Integrating GPT-4 with Azure AI Search

This section outlines how to deploy and configure GPT-4 to interact with your Azure AI Search index, enabling the conversational capabilities of your policy chatbot.

  • Deploy a chat completion model, I am using GPT-4-32K for this

  • Update the deployment name if you need to, select “Standard” deployment type and click on “Create resource and deploy’.

  • Once the model is deployed, select the model and open Playground.

  • Add the prompt to the model. Here’s an example:

    “You are a friendly and conversational AI assistant designed to help employees quickly access company policy information. You use an Azure AI Search index containing vectorized policy documents as your primary data source. When a user asks a question, understand their intent and provide relevant information from the index in a conversational and helpful manner. If the user's request is unclear, ask clarifying questions to ensure you understand their needs. Your knowledge base includes policies related to IT equipment requests, social media usage, leave allowances, and career breaks. Focus on providing concise and accurate answers, and always cite the specific policy document where the information is found.”

  • Click on “Add your data” to add the Azure AI Search index. Select the AI Search service and the index.

  • Select semantic search type and select your semantic search configuration.

  • Click on Save and close, and you’re done!

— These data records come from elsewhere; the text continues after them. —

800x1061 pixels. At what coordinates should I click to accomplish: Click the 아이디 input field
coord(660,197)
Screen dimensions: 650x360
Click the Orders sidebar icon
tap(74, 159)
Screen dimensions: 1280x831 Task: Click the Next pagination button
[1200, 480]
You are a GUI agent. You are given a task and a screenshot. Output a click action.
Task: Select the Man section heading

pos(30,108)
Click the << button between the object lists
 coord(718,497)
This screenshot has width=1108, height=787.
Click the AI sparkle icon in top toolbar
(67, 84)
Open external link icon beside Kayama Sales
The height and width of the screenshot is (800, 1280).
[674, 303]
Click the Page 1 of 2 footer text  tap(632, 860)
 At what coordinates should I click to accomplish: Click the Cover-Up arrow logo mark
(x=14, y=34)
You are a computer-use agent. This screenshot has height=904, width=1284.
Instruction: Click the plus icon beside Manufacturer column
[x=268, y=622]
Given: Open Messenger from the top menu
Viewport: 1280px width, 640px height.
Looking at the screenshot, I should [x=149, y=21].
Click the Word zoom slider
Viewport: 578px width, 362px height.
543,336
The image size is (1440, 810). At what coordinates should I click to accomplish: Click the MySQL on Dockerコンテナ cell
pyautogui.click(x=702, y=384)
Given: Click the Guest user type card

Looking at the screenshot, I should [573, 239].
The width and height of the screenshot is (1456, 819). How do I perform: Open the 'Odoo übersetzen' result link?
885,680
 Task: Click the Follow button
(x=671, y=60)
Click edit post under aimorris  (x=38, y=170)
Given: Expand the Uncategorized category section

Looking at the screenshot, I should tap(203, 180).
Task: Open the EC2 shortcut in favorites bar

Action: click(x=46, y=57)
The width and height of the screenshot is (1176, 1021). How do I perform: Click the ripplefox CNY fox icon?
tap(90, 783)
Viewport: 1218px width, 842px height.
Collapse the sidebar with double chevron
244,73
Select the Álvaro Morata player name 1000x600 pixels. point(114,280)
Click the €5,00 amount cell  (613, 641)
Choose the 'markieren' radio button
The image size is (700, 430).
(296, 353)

With your model deployed and Azure AI Search configured, you're ready to put your smart policy chatbot to the test! Start interacting with it and experience how it provides friendly, conversational responses to user queries, complete with source citations for enhanced transparency and trust.

Consider deploying it as a custom web application for broader accessibility, embed it within Microsoft Teams for enhanced team collaboration, or leverage Copilot Studio to create a conversational experience directly within Microsoft 365 applications. Choosing the right deployment strategy will maximize the chatbot's reach and impact within your organization.